#### EXERCISE DIRECTIONS:
Render each line of the entries below as a row of a Markdown table with the columns "Row" and "Line", numbering the rows in order and omitting blank lines.

#### RECORDS:

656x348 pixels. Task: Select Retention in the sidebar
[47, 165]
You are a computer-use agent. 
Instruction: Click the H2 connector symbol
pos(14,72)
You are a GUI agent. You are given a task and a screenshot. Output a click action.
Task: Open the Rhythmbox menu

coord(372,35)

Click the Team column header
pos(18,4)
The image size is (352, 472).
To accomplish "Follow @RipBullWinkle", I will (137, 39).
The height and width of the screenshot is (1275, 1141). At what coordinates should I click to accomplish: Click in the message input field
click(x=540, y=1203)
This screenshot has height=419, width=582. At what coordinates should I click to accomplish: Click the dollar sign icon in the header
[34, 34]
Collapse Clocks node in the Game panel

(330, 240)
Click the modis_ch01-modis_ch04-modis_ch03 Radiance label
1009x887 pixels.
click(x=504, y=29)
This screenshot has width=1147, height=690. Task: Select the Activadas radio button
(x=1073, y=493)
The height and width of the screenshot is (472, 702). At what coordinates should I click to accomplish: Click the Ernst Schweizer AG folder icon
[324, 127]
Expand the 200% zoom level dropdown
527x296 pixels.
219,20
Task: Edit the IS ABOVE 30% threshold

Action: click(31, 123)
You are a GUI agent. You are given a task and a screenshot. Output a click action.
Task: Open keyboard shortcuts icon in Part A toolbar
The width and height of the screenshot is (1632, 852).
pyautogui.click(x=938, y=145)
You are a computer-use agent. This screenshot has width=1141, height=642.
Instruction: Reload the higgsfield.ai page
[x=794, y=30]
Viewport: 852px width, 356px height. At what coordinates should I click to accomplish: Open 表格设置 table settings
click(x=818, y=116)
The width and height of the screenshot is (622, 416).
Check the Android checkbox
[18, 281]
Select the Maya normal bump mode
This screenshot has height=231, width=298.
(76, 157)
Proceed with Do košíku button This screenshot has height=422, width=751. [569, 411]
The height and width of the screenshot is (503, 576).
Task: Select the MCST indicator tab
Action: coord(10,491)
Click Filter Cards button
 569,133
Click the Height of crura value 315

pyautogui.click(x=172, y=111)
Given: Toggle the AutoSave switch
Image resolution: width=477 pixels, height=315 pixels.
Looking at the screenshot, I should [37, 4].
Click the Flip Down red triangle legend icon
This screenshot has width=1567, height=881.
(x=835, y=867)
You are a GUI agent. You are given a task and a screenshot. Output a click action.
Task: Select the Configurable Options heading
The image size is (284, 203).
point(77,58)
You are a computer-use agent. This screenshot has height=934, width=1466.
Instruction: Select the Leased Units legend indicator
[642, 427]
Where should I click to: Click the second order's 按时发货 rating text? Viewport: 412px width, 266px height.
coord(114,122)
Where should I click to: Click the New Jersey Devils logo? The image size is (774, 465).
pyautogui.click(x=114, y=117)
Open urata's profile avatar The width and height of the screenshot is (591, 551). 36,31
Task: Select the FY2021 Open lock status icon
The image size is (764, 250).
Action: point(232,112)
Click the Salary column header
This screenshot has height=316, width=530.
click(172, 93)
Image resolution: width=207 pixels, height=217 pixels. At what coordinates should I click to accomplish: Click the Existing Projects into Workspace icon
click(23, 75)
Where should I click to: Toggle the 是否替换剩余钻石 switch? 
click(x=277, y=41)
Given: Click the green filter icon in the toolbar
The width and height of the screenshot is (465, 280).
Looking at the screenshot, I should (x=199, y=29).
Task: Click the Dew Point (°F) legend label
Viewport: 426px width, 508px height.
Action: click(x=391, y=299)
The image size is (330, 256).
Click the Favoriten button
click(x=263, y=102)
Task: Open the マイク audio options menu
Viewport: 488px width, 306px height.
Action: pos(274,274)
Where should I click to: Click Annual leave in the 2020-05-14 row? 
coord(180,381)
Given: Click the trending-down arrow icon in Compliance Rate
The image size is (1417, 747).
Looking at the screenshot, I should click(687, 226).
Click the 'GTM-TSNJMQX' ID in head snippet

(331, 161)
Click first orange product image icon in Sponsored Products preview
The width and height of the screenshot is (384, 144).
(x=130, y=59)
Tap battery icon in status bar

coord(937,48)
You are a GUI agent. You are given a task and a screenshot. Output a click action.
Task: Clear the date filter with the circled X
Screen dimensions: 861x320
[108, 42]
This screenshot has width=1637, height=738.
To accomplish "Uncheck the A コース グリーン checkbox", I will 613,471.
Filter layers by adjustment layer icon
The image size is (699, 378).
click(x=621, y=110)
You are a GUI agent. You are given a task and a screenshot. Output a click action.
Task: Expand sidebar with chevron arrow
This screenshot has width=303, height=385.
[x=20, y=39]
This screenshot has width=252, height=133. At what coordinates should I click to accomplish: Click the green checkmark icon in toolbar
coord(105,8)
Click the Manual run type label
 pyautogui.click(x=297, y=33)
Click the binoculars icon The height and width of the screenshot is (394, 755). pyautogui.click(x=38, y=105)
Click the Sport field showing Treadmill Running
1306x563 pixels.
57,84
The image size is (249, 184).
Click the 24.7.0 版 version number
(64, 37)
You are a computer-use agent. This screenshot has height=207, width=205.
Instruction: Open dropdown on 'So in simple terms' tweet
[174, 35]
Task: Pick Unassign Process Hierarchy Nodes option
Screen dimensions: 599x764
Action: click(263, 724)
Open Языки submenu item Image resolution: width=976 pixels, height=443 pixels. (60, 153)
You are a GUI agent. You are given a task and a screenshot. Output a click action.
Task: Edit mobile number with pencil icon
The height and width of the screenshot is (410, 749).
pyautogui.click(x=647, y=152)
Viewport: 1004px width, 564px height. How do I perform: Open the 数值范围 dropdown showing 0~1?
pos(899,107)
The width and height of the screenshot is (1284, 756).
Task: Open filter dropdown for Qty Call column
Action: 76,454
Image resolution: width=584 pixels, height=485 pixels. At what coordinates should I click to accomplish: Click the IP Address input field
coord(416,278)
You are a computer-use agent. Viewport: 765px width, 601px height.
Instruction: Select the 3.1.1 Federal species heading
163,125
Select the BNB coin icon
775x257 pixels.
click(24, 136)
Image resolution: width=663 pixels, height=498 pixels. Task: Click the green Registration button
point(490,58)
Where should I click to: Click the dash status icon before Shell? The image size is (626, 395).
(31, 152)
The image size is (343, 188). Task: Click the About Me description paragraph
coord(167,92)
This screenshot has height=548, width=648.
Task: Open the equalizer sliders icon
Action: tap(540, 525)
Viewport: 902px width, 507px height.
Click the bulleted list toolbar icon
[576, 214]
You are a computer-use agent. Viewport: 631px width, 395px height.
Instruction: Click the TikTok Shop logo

#### FINISHED EXERCISE:
| Row | Line |
|---|---|
| 1 | 656x348 pixels. Task: Select Retention in the sidebar |
| 2 | [47, 165] |
| 3 | You are a computer-use agent.  |
| 4 | Instruction: Click the H2 connector symbol |
| 5 | pos(14,72) |
| 6 | You are a GUI agent. You are given a task and a screenshot. Output a click action. |
| 7 | Task: Open the Rhythmbox menu |
| 8 | coord(372,35) |
| 9 | Click the Team column header |
| 10 | pos(18,4) |
| 11 | The image size is (352, 472). |
| 12 | To accomplish "Follow @RipBullWinkle", I will (137, 39). |
| 13 | The height and width of the screenshot is (1275, 1141). At what coordinates should I click to accomplish: Click in the message input field |
| 14 | click(x=540, y=1203) |
| 15 | This screenshot has height=419, width=582. At what coordinates should I click to accomplish: Click the dollar sign icon in the header |
| 16 | [34, 34] |
| 17 | Collapse Clocks node in the Game panel |
| 18 | (330, 240) |
| 19 | Click the modis_ch01-modis_ch04-modis_ch03 Radiance label |
| 20 | 1009x887 pixels. |
| 21 | click(x=504, y=29) |
| 22 | This screenshot has width=1147, height=690. Task: Select the Activadas radio button |
| 23 | (x=1073, y=493) |
| 24 | The height and width of the screenshot is (472, 702). At what coordinates should I click to accomplish: Click the Ernst Schweizer AG folder icon |
| 25 | [324, 127] |
| 26 | Expand the 200% zoom level dropdown |
| 27 | 527x296 pixels. |
| 28 | 219,20 |
| 29 | Task: Edit the IS ABOVE 30% threshold |
| 30 | Action: click(31, 123) |
| 31 | You are a GUI agent. You are given a task and a screenshot. Output a click action. |
| 32 | Task: Open keyboard shortcuts icon in Part A toolbar |
| 33 | The width and height of the screenshot is (1632, 852). |
| 34 | pyautogui.click(x=938, y=145) |
| 35 | You are a computer-use agent. This screenshot has width=1141, height=642. |
| 36 | Instruction: Reload the higgsfield.ai page |
| 37 | [x=794, y=30] |
| 38 | Viewport: 852px width, 356px height. At what coordinates should I click to accomplish: Open 表格设置 table settings |
| 39 | click(x=818, y=116) |
| 40 | The width and height of the screenshot is (622, 416). |
| 41 | Check the Android checkbox |
| 42 | [18, 281] |
| 43 | Select the Maya normal bump mode |
| 44 | This screenshot has height=231, width=298. |
| 45 | (76, 157) |
| 46 | Proceed with Do košíku button This screenshot has height=422, width=751. [569, 411] |
| 47 | The height and width of the screenshot is (503, 576). |
| 48 | Task: Select the MCST indicator tab |
| 49 | Action: coord(10,491) |
| 50 | Click Filter Cards button |
| 51 |  569,133 |
| 52 | Click the Height of crura value 315 |
| 53 | pyautogui.click(x=172, y=111) |
| 54 | Given: Toggle the AutoSave switch |
| 55 | Image resolution: width=477 pixels, height=315 pixels. |
| 56 | Looking at the screenshot, I should [37, 4]. |
| 57 | Click the Flip Down red triangle legend icon |
| 58 | This screenshot has width=1567, height=881. |
| 59 | (x=835, y=867) |
| 60 | You are a GUI agent. You are given a task and a screenshot. Output a click action. |
| 61 | Task: Select the Configurable Options heading |
| 62 | The image size is (284, 203). |
| 63 | point(77,58) |
| 64 | You are a computer-use agent. This screenshot has height=934, width=1466. |
| 65 | Instruction: Select the Leased Units legend indicator |
| 66 | [642, 427] |
| 67 | Where should I click to: Click the second order's 按时发货 rating text? Viewport: 412px width, 266px height. |
| 68 | coord(114,122) |
| 69 | Where should I click to: Click the New Jersey Devils logo? The image size is (774, 465). |
| 70 | pyautogui.click(x=114, y=117) |
| 71 | Open urata's profile avatar The width and height of the screenshot is (591, 551). 36,31 |
| 72 | Task: Select the FY2021 Open lock status icon |
| 73 | The image size is (764, 250). |
| 74 | Action: point(232,112) |
| 75 | Click the Salary column header |
| 76 | This screenshot has height=316, width=530. |
| 77 | click(172, 93) |
| 78 | Image resolution: width=207 pixels, height=217 pixels. At what coordinates should I click to accomplish: Click the Existing Projects into Workspace icon |
| 79 | click(23, 75) |
| 80 | Where should I click to: Toggle the 是否替换剩余钻石 switch?  |
| 81 | click(x=277, y=41) |
| 82 | Given: Click the green filter icon in the toolbar |
| 83 | The width and height of the screenshot is (465, 280). |
| 84 | Looking at the screenshot, I should (x=199, y=29). |
| 85 | Task: Click the Dew Point (°F) legend label |
| 86 | Viewport: 426px width, 508px height. |
| 87 | Action: click(x=391, y=299) |
| 88 | The image size is (330, 256). |
| 89 | Click the Favoriten button |
| 90 | click(x=263, y=102) |
| 91 | Task: Open the マイク audio options menu |
| 92 | Viewport: 488px width, 306px height. |
| 93 | Action: pos(274,274) |
| 94 | Where should I click to: Click Annual leave in the 2020-05-14 row?  |
| 95 | coord(180,381) |
| 96 | Given: Click the trending-down arrow icon in Compliance Rate |
| 97 | The image size is (1417, 747). |
| 98 | Looking at the screenshot, I should click(687, 226). |
| 99 | Click the 'GTM-TSNJMQX' ID in head snippet |
| 100 | (331, 161) |
| 101 | Click first orange product image icon in Sponsored Products preview |
| 102 | The width and height of the screenshot is (384, 144). |
| 103 | (x=130, y=59) |
| 104 | Tap battery icon in status bar |
| 105 | coord(937,48) |
| 106 | You are a GUI agent. You are given a task and a screenshot. Output a click action. |
| 107 | Task: Clear the date filter with the circled X |
| 108 | Screen dimensions: 861x320 |
| 109 | [108, 42] |
| 110 | This screenshot has width=1637, height=738. |
| 111 | To accomplish "Uncheck the A コース グリーン checkbox", I will 613,471. |
| 112 | Filter layers by adjustment layer icon |
| 113 | The image size is (699, 378). |
| 114 | click(x=621, y=110) |
| 115 | You are a GUI agent. You are given a task and a screenshot. Output a click action. |
| 116 | Task: Expand sidebar with chevron arrow |
| 117 | This screenshot has width=303, height=385. |
| 118 | [x=20, y=39] |
| 119 | This screenshot has width=252, height=133. At what coordinates should I click to accomplish: Click the green checkmark icon in toolbar |
| 120 | coord(105,8) |
| 121 | Click the Manual run type label |
| 122 |  pyautogui.click(x=297, y=33) |
| 123 | Click the binoculars icon The height and width of the screenshot is (394, 755). pyautogui.click(x=38, y=105) |
| 124 | Click the Sport field showing Treadmill Running |
| 125 | 1306x563 pixels. |
| 126 | 57,84 |
| 127 | The image size is (249, 184). |
| 128 | Click the 24.7.0 版 version number |
| 129 | (64, 37) |
| 130 | You are a computer-use agent. This screenshot has height=207, width=205. |
| 131 | Instruction: Open dropdown on 'So in simple terms' tweet |
| 132 | [174, 35] |
| 133 | Task: Pick Unassign Process Hierarchy Nodes option |
| 134 | Screen dimensions: 599x764 |
| 135 | Action: click(263, 724) |
| 136 | Open Языки submenu item Image resolution: width=976 pixels, height=443 pixels. (60, 153) |
| 137 | You are a GUI agent. You are given a task and a screenshot. Output a click action. |
| 138 | Task: Edit mobile number with pencil icon |
| 139 | The height and width of the screenshot is (410, 749). |
| 140 | pyautogui.click(x=647, y=152) |
| 141 | Viewport: 1004px width, 564px height. How do I perform: Open the 数值范围 dropdown showing 0~1? |
| 142 | pos(899,107) |
| 143 | The width and height of the screenshot is (1284, 756). |
| 144 | Task: Open filter dropdown for Qty Call column |
| 145 | Action: 76,454 |
| 146 | Image resolution: width=584 pixels, height=485 pixels. At what coordinates should I click to accomplish: Click the IP Address input field |
| 147 | coord(416,278) |
| 148 | You are a computer-use agent. Viewport: 765px width, 601px height. |
| 149 | Instruction: Select the 3.1.1 Federal species heading |
| 150 | 163,125 |
| 151 | Select the BNB coin icon |
| 152 | 775x257 pixels. |
| 153 | click(24, 136) |
| 154 | Image resolution: width=663 pixels, height=498 pixels. Task: Click the green Registration button |
| 155 | point(490,58) |
| 156 | Where should I click to: Click the dash status icon before Shell? The image size is (626, 395). |
| 157 | (31, 152) |
| 158 | The image size is (343, 188). Task: Click the About Me description paragraph |
| 159 | coord(167,92) |
| 160 | This screenshot has height=548, width=648. |
| 161 | Task: Open the equalizer sliders icon |
| 162 | Action: tap(540, 525) |
| 163 | Viewport: 902px width, 507px height. |
| 164 | Click the bulleted list toolbar icon |
| 165 | [576, 214] |
| 166 | You are a computer-use agent. Viewport: 631px width, 395px height. |
| 167 | Instruction: Click the TikTok Shop logo |